Jennie olmadığı için mi hazırlanmamıştı? Tam olarak anlayabildiğim söylenemezdi. Bilmiyorum, belki de bir saygı ifadesi falan? Hayır, öyle düşününce de çok saçma geliyordu.
Dalgın dalgın baktığımı fark etmiş olmalı ki derin bir iç çekti. "Jennie yoksa kahvaltıyı kim hazırlayacak asalak?!"
"Ne?!" Kahvaltıyı Jennie mi hazırlıyordu. Şokla büyüttüğüm gözlerime 'Sen ciddi misin?' der gibi baktı.
Omzunu silkti ve ağzına bir kraker daha attı. "Ne sanıyordun? Evde hizmetçiler dolandığını falan mı? Ya da dışarıda adam vurmaya eğitimli kişilerin gelip kahvaltı masasını hazırlamasını mı?"
"Yani bu eve bizden başka kimse girmiyor demek mi oluyor bu?"
"Eve kimse girmiyor tabii ki. Taehyung'un katı kurallarından biridir bu. Taehyung'a sizi alırken bu yüzden bu kadar çok kızdım.

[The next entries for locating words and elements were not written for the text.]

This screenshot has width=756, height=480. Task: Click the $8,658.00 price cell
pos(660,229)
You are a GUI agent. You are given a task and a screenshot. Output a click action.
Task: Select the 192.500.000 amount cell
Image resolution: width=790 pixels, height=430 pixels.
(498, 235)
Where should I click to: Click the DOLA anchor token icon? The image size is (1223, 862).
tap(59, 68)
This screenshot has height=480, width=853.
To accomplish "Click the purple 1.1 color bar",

Eve yabancı insanlar almak-" Gereksiz fazla konuştuğunu anlamış olmalı ki susup krakerleri yemeye devam etti.
Buzdolabına yöneldim ve içi tıka basa dolu olmasına şaşkın olarak içini incelemeye başladım. "Kimse bir şey yemedi mi?"

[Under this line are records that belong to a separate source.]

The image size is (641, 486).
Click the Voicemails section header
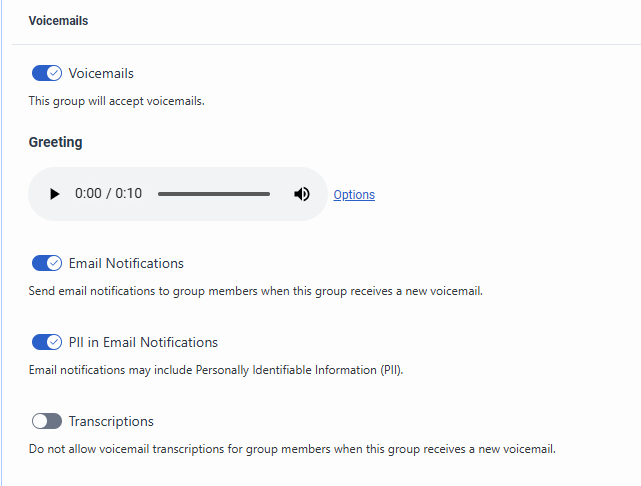point(58,20)
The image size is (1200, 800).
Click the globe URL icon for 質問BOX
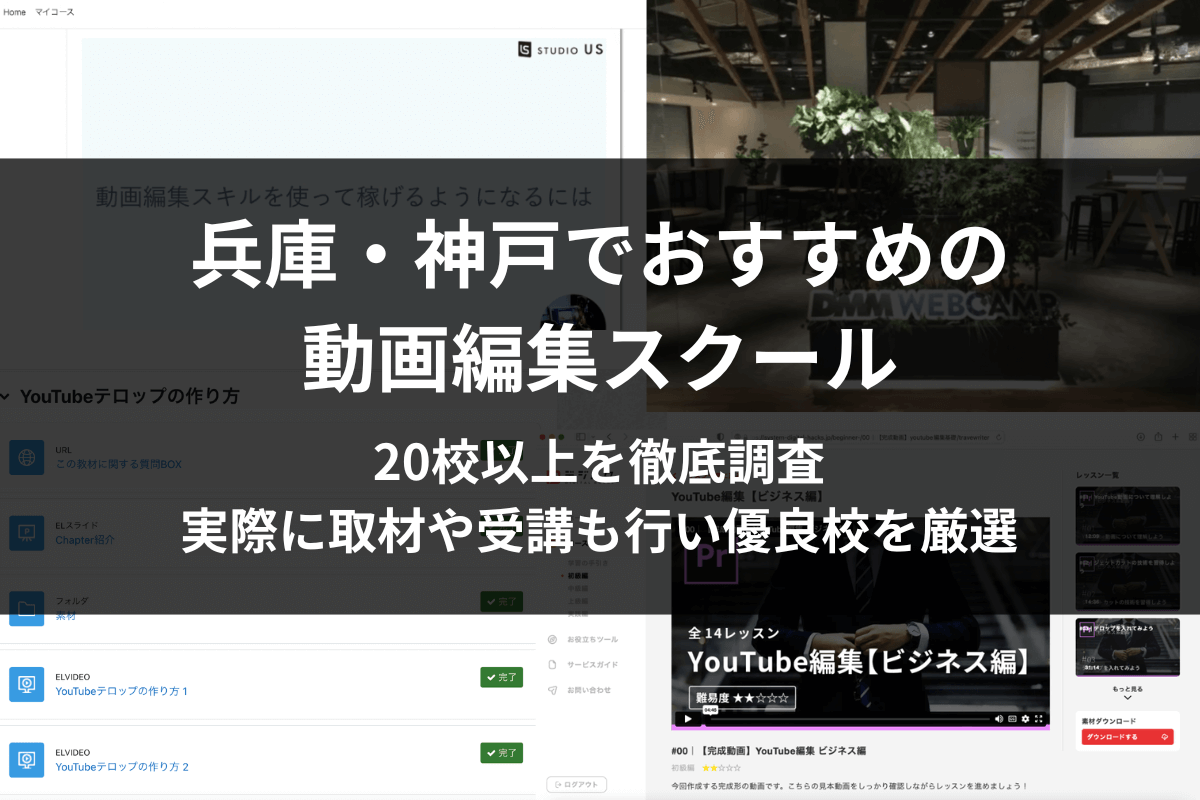coord(27,457)
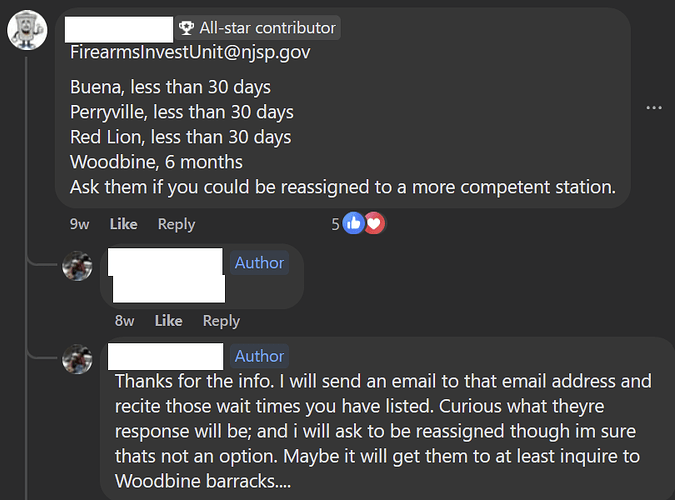
Task: View the reaction count of 5
Action: (x=335, y=224)
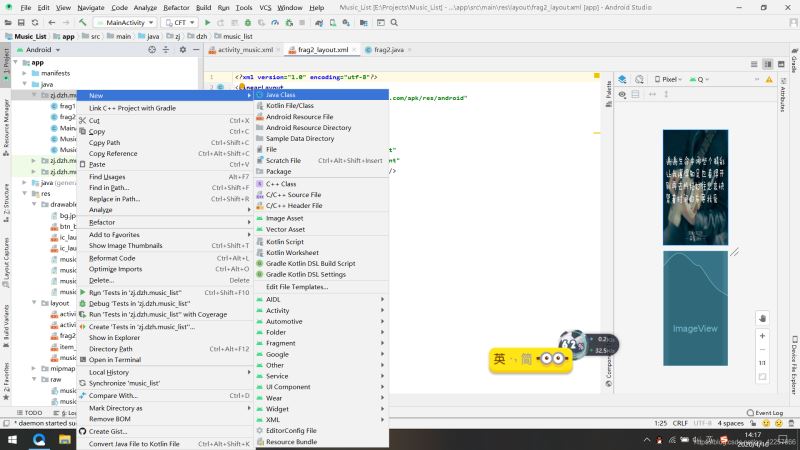Switch editor to design-only view mode
The image size is (800, 450).
pyautogui.click(x=779, y=62)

Başını olumsuz anlamda salladığında içeri Rosé girdi. Sinirden gözleri dönmüş gibi görünüyordu.
***
Rosé
"Ben açım ve kahvaltı yok mu? Yoksa gözlerim bana oyunlar mı oynuyor?"

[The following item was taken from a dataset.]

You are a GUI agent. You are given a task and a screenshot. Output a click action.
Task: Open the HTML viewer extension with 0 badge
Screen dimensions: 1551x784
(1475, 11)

Namjoon umursamaz bir şekilde omzunu silkip "Gözlerin doğru görüyor," diye mırıldandı. Bir hışımla Namjoon'u kurulduğu tezgahtan çekip buzdolabından gerekli malzemeleri çıkardım. İş başa düşmüştü. Açken gözüm kimseyi görmüyordu.
Namjoon onu ittirmeme söylenirken çatık kaşlarımla ona baktım. "Hem size şurada bir şeyler hazırlamaya çalışıyorum hem de söyleniyorsun!"
"Senin gibi bir manyağın yemeklerimize zehir katma ihtimaline de söylenmiş olabilirim." Elimde tuttuğum bıçakla bir anda arkamı döndüğümde Seokjin şokla gözlerini büyüttü.
"Manyak mısınız siz?!" diye bağırıp Namjoon'u biraz daha geriye çekti. "Manyak olan Namjoon bence. Saçma sapan teoriler uyduruyor kafasında."
Seokjin oflayarak yalvarır bir ses tonuna büründü. "Rosé cidden çok açım, birilerinin konsantreni bozmasına izin vermeden en kısa sürede şu kahvaltıyı hazırlayabilir misin?"
Elimdeki bıçağı sallarken korkutucu olduğunu umduğum -ama muhtemelen Namjoon için korkutucu olmayan- bir bakışla Namjoon'a baktım. "Bakarız."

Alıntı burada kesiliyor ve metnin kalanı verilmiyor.